Huhu, toller Fred. Ich finds aber etwas befremdlich dass ihr im oberen Preis-Segment immer mehr HDD verbaut anstatt evtl ne SDD einzubaun für die Systempartition. Ich meine mal im Ernst...wer baut sich denn bitte 2TB HDDs ein? 
Ausserdem kommen in Euren Listen gar keine Soundkarten vor...OK im unteren Segment mag ja onboard reichen. Aber für den echten Klanggenuss gibt es ja auch HighEnd Sooundboards die einiges hermachen. Ich denke mal "High End" muss nicht immer heissen Mehr und Mehr - sondern spielgelt sich auch in Komfort- Details und der Idee dass sich jmd gedanken dazu macht wieder. Also in meinen High End PC müsste ne ordentlice OCZ oder Intel SDD rein damit der Desktop da ist wenn ich auf den Knopf drücke - für nen PC der mehr als 1.000€ kostet muss da schon das gewisse etwas her. 

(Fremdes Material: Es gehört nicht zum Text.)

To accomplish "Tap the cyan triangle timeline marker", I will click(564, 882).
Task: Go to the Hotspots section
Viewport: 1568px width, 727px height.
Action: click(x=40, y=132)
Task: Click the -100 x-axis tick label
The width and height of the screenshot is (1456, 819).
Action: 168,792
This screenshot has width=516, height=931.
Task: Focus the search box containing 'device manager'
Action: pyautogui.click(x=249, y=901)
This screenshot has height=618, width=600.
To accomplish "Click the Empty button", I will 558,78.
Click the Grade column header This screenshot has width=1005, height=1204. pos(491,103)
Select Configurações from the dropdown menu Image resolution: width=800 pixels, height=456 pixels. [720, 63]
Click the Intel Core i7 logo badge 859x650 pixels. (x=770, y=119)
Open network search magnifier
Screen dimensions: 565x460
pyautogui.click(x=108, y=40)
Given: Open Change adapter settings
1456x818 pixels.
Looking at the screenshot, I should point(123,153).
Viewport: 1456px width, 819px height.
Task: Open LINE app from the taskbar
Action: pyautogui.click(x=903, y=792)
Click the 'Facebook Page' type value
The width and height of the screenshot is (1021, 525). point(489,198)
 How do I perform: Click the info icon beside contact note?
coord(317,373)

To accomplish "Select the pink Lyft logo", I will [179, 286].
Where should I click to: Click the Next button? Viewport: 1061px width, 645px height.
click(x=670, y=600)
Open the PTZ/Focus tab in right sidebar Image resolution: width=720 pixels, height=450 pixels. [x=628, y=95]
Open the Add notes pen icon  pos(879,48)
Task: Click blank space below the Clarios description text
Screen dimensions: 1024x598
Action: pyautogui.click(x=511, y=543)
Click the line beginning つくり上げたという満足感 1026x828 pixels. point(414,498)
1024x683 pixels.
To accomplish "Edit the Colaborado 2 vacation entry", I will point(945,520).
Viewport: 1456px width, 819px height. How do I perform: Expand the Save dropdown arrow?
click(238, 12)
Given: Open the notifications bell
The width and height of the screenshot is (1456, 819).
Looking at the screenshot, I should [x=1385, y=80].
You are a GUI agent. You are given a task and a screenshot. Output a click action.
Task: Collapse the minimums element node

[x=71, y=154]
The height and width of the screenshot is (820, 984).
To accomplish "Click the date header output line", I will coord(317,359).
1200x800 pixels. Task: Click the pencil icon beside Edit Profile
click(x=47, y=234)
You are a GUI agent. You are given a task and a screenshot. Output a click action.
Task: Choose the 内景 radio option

Also dann denkt ma drüber nach!

LG


----------



## painschkes (17. August 2009)

_Wie schon so oft gesagt : Die PC´s sind für die jeweilig geringsten Preise erstellt worden , Soundkarten / SDD´s / Monitore / Betriebssyteme ect. sind optional dazukaufbar oder sind vorhanden._


----------



## xdave78 (17. August 2009)

painschkes schrieb:


> _Wie schon so oft gesagt : Die PC´s sind für die jeweilig geringsten Preise erstellt worden_


Erm..ja 


			Dieser Inhalt steht nur eingeloggten Mitgliedern zur Verfügung.
        

 . Aber Deine Aussage passt nicht ganz zu nem >1.200€  PC mit 2TB HDD ohne Monitor, ordentlichen Sound und Peripherie. Kann sich jeder seinen Teil zu denken, war auch nur ein Vorschlag. Bitte nicht falsch verstehen...für den Preis ab 1.000€ ist es imo nicht getan einfach viel reinzupacken, ich denke jmd der soviel Geld in die Hand nimmt will auch die optimale Performance haben 


			Dieser Inhalt steht nur eingeloggten Mitgliedern zur Verfügung.
        

 bei den Grakas und den CPUs macht ihr das auch konsequent wie auch beim RAM und dem Mainboard. Aber in 2009 gehören NAND und HiDefSound einfach dazu in dem Preissegment.

Noch eine Sache: Nach welchen Kriterien wählt ihr denn die Komponenten aus? Gehts dabei auch um Kompatibilität? Die schnellste Platten habt ihr ja nicht grade verbaut und auch nicht unbedingt die mit dem besten Preis/MB. Deshalb nur mal die Frage. Wird wohl erlaubt sein dürfen wenn sich jmd auf die Angaben verlässt.
Danke für die Antwort schonmal.

LG


----------



## Soramac (17. August 2009)

Painschecks passt aber nach Wünschen den PC auf die Person an, wenn er noch ne Tasatur haben möchte, oder ne SDD Festplatte oder doch vielleicht noch ne Soundkarte oder doch lieber ATI haben möchte. Das sind nur Vorlagen die man so kaufen könnte, bieten aber keine Werbung für irgendwelche Händler.


----------



## Hans Würstchen (17. August 2009)

xdave78 schrieb:


> Erm..ja
> 
> 
> Dieser Inhalt steht nur eingeloggten Mitgliedern zur Verfügung.
> ...


Eine SSD lohnt sich aber nur beim Booten und beim Dateien verschieben. Und, ob man jetzt 30 oder 25 Sekunden bootet, ist doch eigentlich jedem egal. Und um den Vorteil beim Dateienverschieben zu haben, braucht man eine große SSD, die 500-1000 Euro kostet.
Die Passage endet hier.